# Exercise brief
When you reach the line containing "Accesorii (138, 61)" in the entries below, begin reproducing lines exactly, and stop once the line containing "0744 670 151 (215, 2369)" is done.

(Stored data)

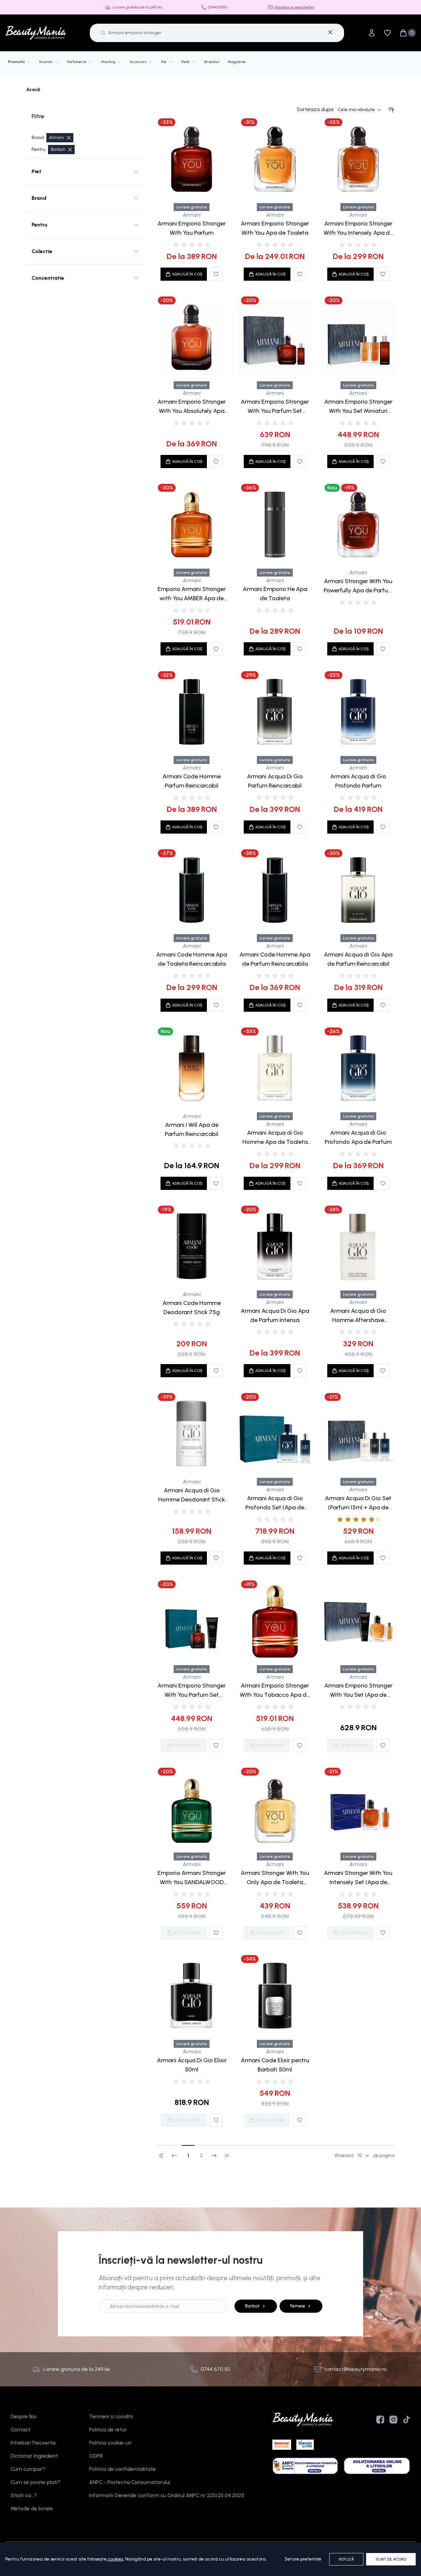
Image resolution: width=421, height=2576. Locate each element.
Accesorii (138, 61)
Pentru (39, 225)
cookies (115, 2559)
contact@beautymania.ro (355, 2369)
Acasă (33, 89)
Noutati (46, 61)
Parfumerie (77, 61)
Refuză (346, 2559)
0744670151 (217, 7)
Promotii (16, 61)
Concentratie (48, 278)
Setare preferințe (303, 2559)
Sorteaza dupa (315, 109)
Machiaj (108, 61)
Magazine (237, 61)
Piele (185, 61)
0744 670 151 (215, 2369)
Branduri (212, 61)
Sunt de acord (391, 2559)
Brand (39, 198)
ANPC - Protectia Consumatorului (129, 2482)
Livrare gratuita (191, 207)
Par (164, 61)
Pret (36, 171)
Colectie (42, 251)
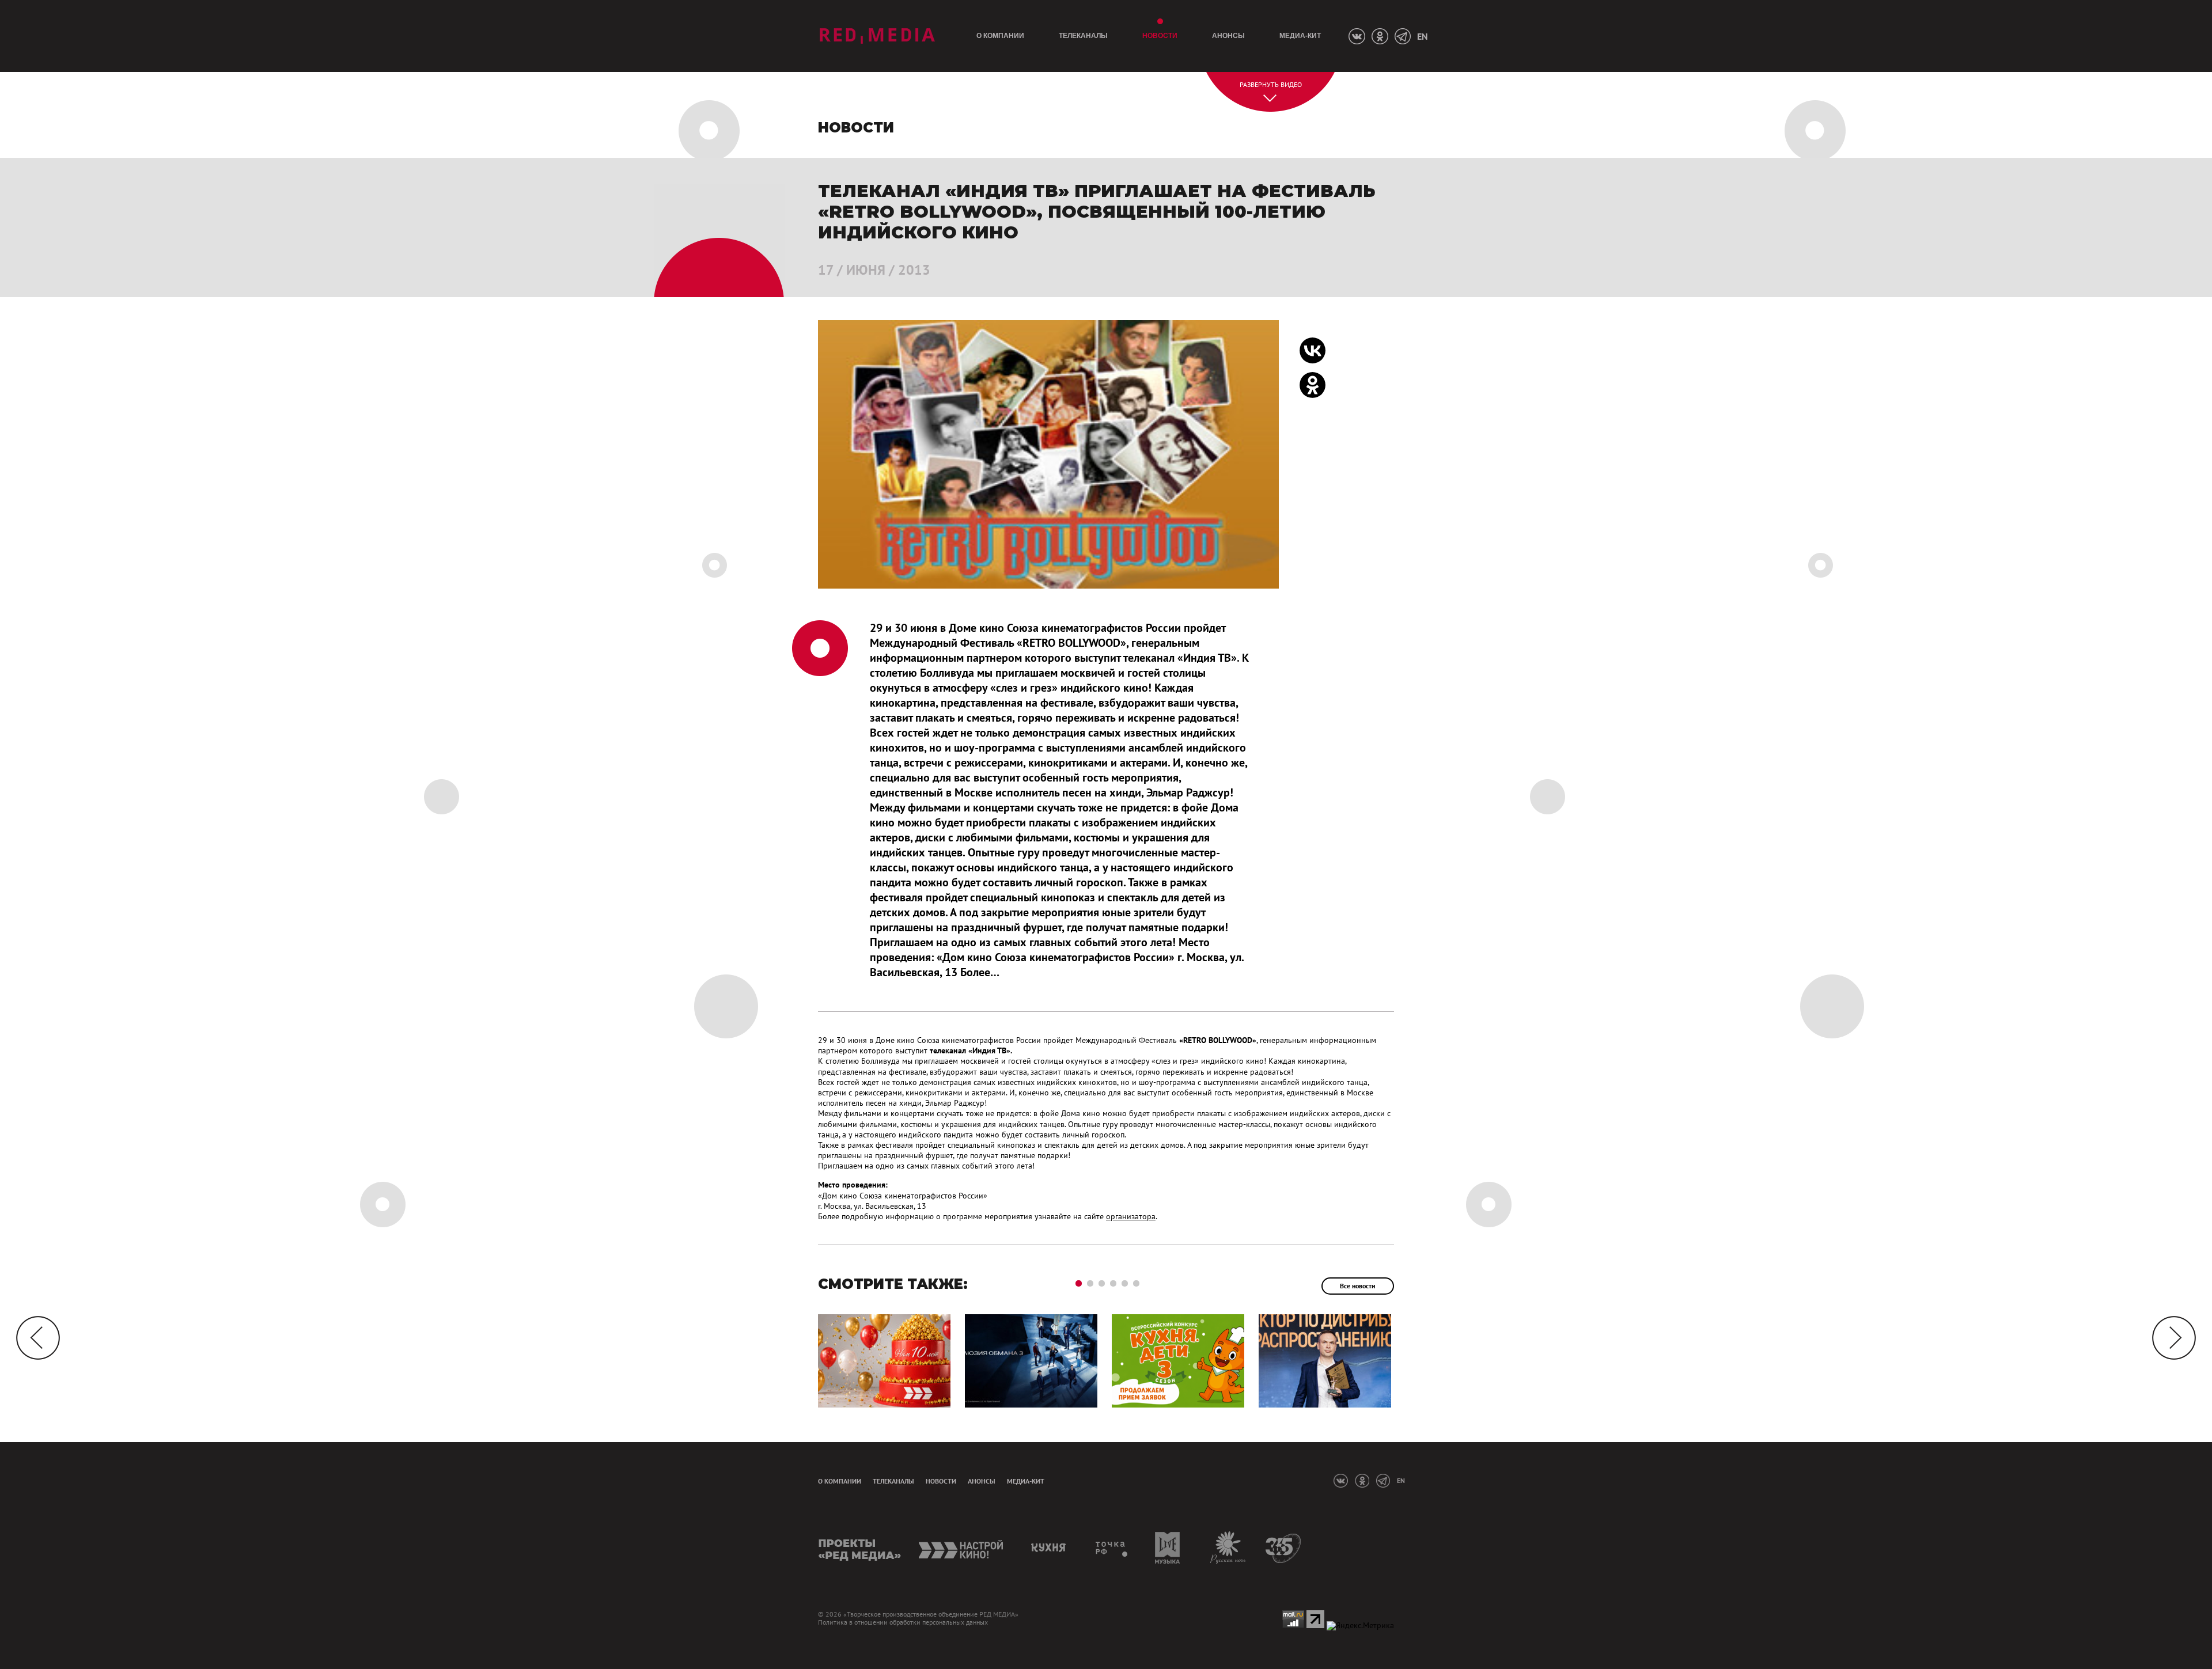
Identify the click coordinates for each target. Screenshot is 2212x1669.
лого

# Completed task
Accesorii (138, 61)
Pentru (39, 225)
cookies (115, 2559)
contact@beautymania.ro (355, 2369)
Acasă (33, 89)
Noutati (46, 61)
Parfumerie (77, 61)
Refuză (346, 2559)
0744670151 (217, 7)
Promotii (16, 61)
Concentratie (48, 278)
Setare preferințe (303, 2559)
Sorteaza dupa (315, 109)
Machiaj (108, 61)
Magazine (237, 61)
Piele (185, 61)
0744 670 151 (215, 2369)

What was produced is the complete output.